Gewässer stehen unter starkem Druck
Das anhaltende Niederschlagsdefizit in Kombination mit aussergewöhnlich hohen Temperaturen hat zu deutlich tieferen Wasserständen und einer starken Erwärmung der Gewässer geführt. Einige Flüsse weisen bereits heute Bedingungen auf, wie sie normalerweise erst gegen Ende des Sommers auftreten. Diese ungewöhnlich frühe Entwicklung bereitet den Behörden grosse Sorgen. Die vereinzelten Gewitter der vergangenen Tage konnten die Situation nicht wesentlich entschärfen.

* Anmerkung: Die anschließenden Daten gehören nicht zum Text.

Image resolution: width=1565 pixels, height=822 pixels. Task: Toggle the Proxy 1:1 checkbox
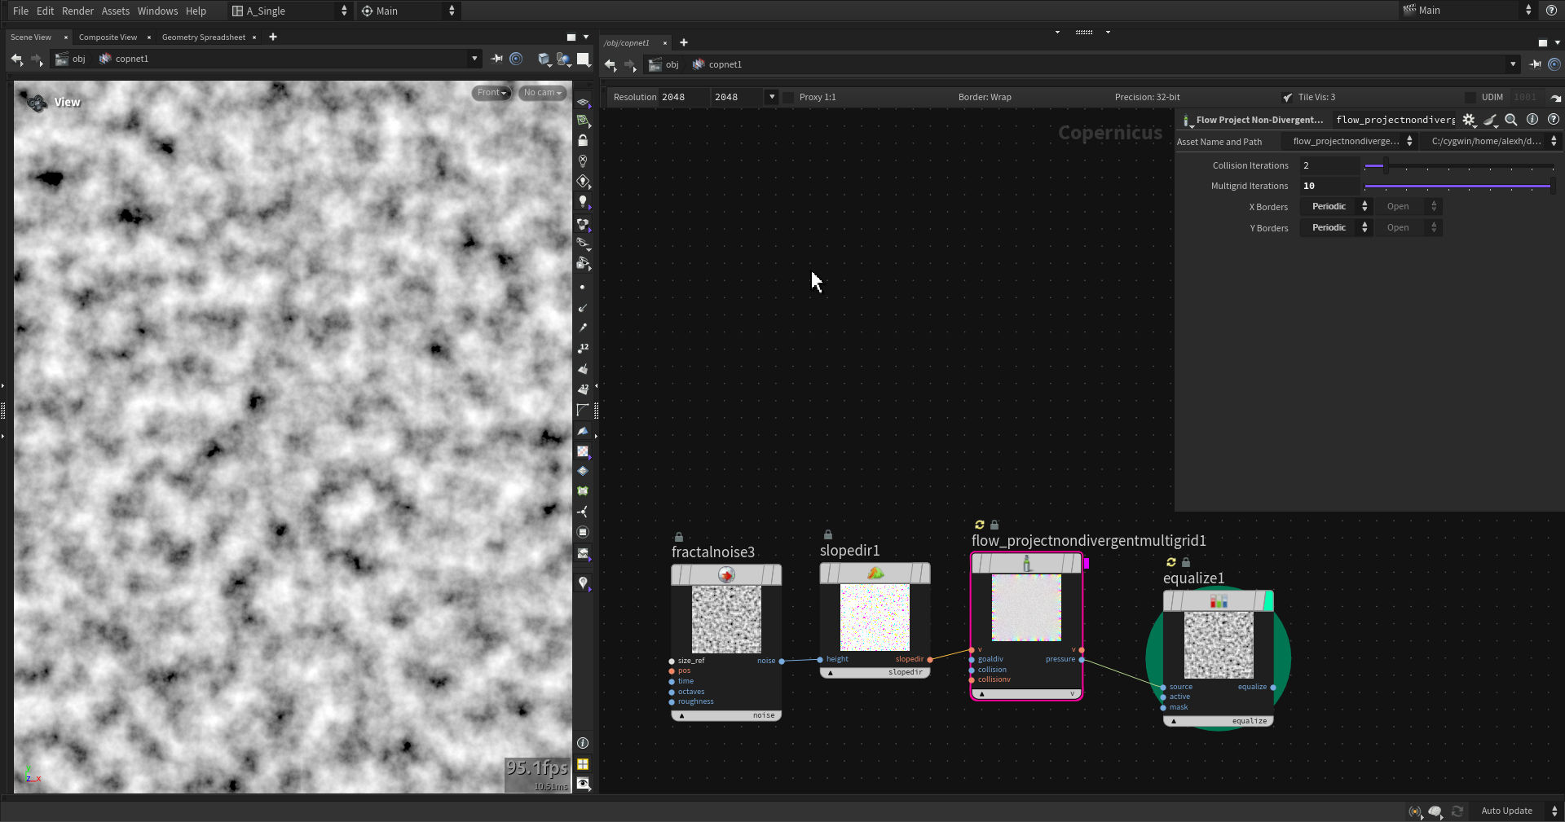(x=788, y=97)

Die aktuelle Lage gefährdet die Wasserlebewesen unmittelbar. Vor allem Fische geraten durch den Sauerstoffmangel und die hohen Wassertemperaturen zunehmend unter Stress. Sollte die Trockenheit anhalten, drohen auf einzelnen Bach- und Flussabschnitten erhebliche Fischverluste.
Bereits wurden in mehreren Bächen gemeinsam mit Fischereivereinen sogenannte Rettungsabfischungen durchgeführt. Dabei werden Fische in Gewässerabschnitte mit besseren Lebensbedingungen umgesetzt. Diese aufwendigen Massnahmen bedeuten jedoch erheblichen Stress für die Tiere und kommen nur als letztes Mittel zum Einsatz.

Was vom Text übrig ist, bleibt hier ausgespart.